Tikalon Header Blog Logo

Michael Hart and Project Gutenberg

March 8, 2013

I started graduate school in 1970 at a university with a multitude of time-sharing computer terminals for student use. It was the yesteryear equivalent of giving every student a laptop or tablet computer. This was an IBM System/360 implementation for which the time-sharing programming language was APL.

I always liked APL, probably because it was designed by a mathematician, Kenneth Iverson; but most of the other students were likely muttering the yesteryear equivalent of WTF?, which was just F![1] It was an interpreted language, with instant gratification; it had useful mathematical functions, such as sorting, built into single symbols; and it allowed processing of alphabetic characters.

One interesting feature of the system, unknown to most students, was the ability to send short text messages between users who were logged-in at different terminals. Since I had both a student account and a research account, I decided to test this feature. It worked, and the ability to send a message across a room seemed magical. This gives credence to Arthur C. Clarke's law that any sufficiently advanced technology is indistinguishable from magic.

My message was likely limited to 128 characters, or some small power of two, so it was roughly equivalent to a tweet, and it was a tweet that could only reach a single person. At roughly the same time, July 4, 1971, Michael S. Hart was typing the US Declaration of Independence into a Xerox Sigma V mainframe computer at the Materials Research Laboratory of the University of Illinois. Michael Hart was born on this date in 1947.[2-6]

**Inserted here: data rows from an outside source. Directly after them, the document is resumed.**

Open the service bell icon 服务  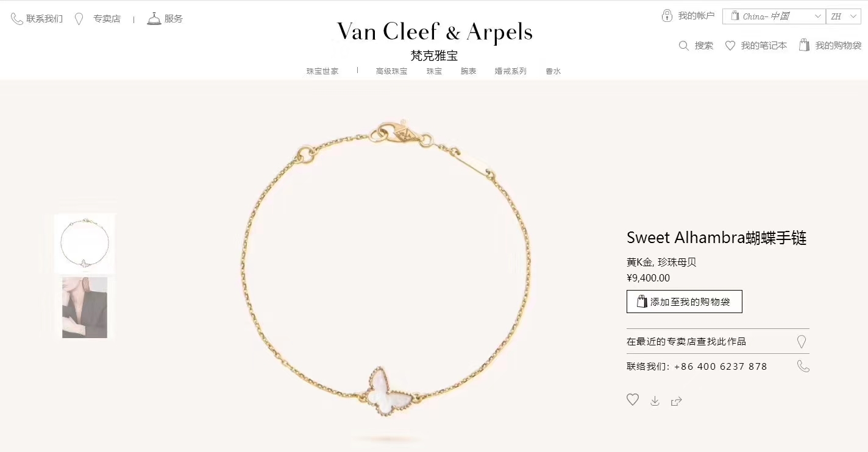(x=154, y=18)
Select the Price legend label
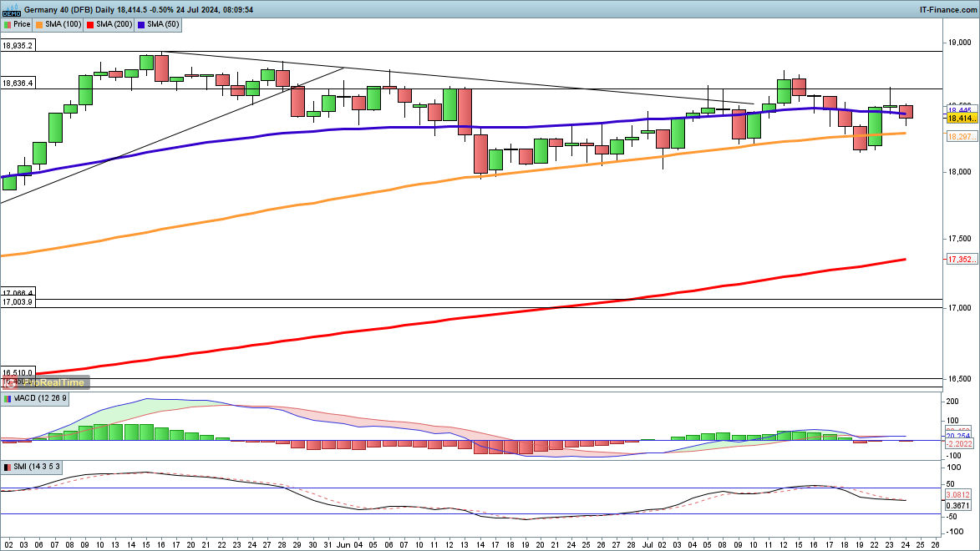980x551 pixels. 22,25
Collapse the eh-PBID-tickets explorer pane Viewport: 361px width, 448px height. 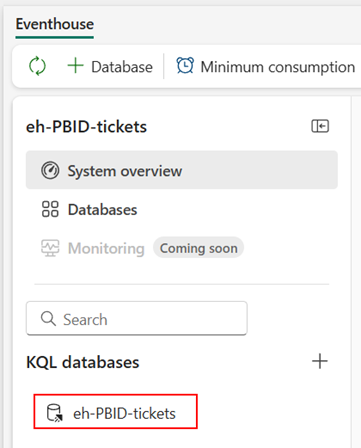pos(320,126)
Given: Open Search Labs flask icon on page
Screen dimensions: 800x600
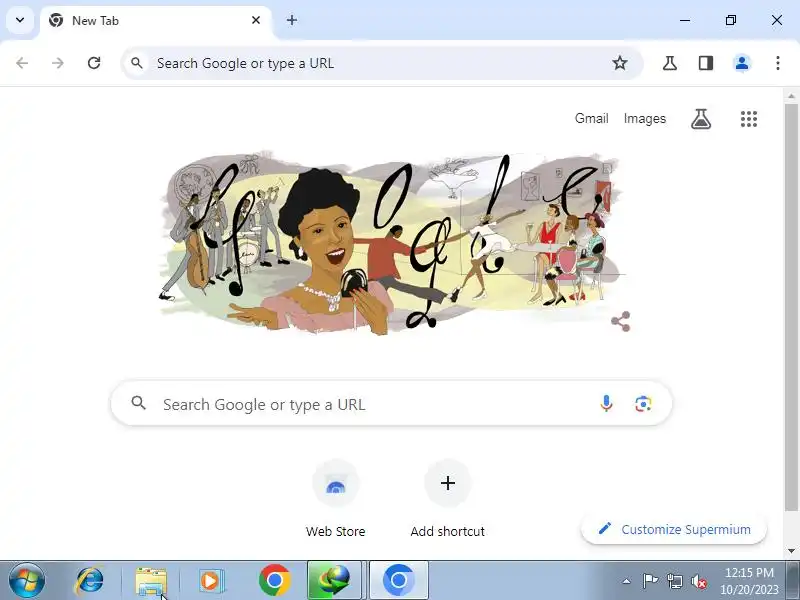Looking at the screenshot, I should point(701,119).
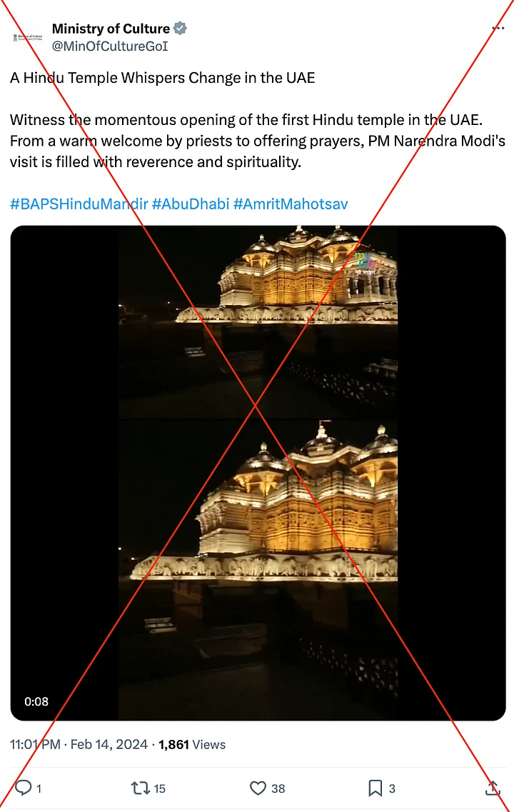Screen dimensions: 514x812
Task: Like the tweet with heart icon
Action: [258, 788]
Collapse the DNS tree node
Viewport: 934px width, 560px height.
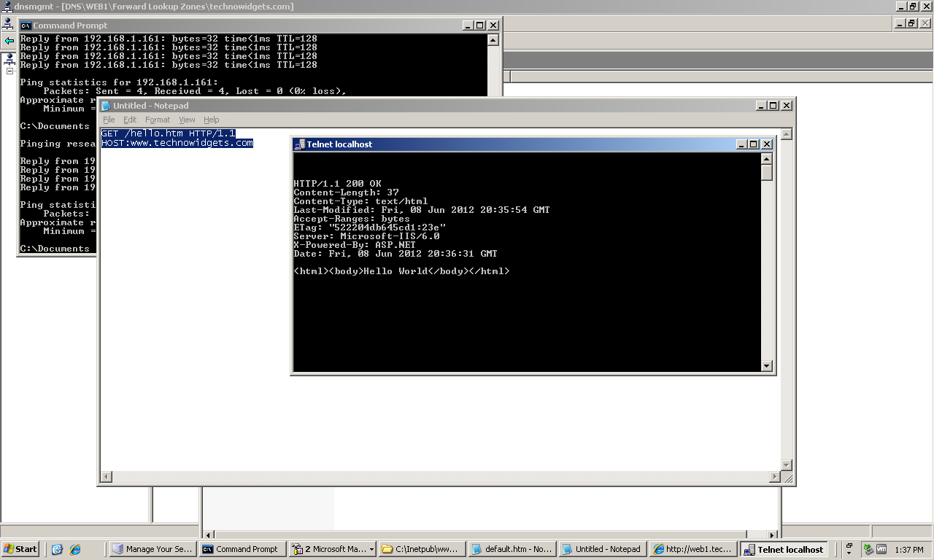(x=9, y=71)
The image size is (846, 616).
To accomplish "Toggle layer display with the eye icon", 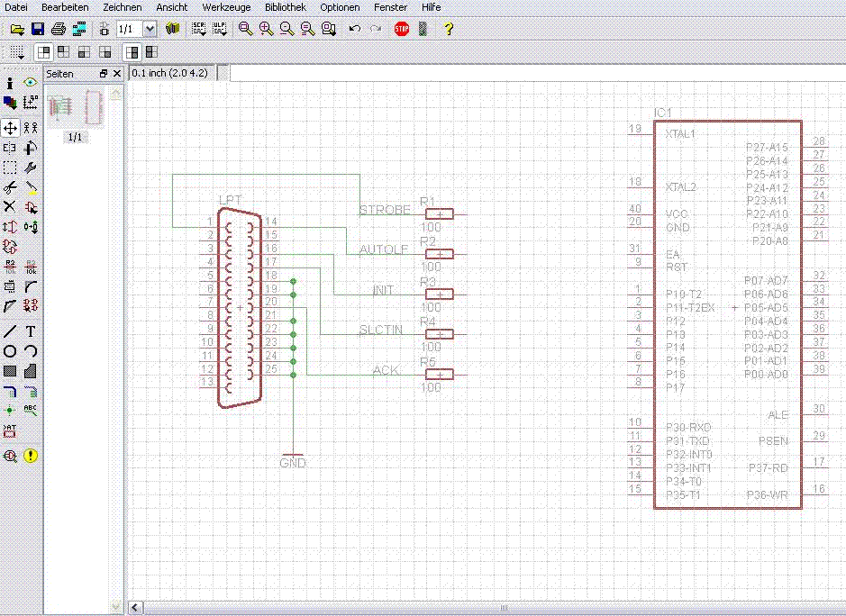I will point(31,83).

Hart got a copy of this text during a stop at a grocery store after a holiday fireworks display. Since his computer was linked to others through ARPANET, the predecessor to today's Internet, he had planned to email it to everyone with email access. He was dissuaded from sending what would have been the first spam message, so he instead posted a notice that the text was available for download.

Michael Stern Hart

Michael S. Hart, March 8, 1947 - September 6, 2011.

(Photo by Doug Bowman, Creative Commons licensed image from Flickr.)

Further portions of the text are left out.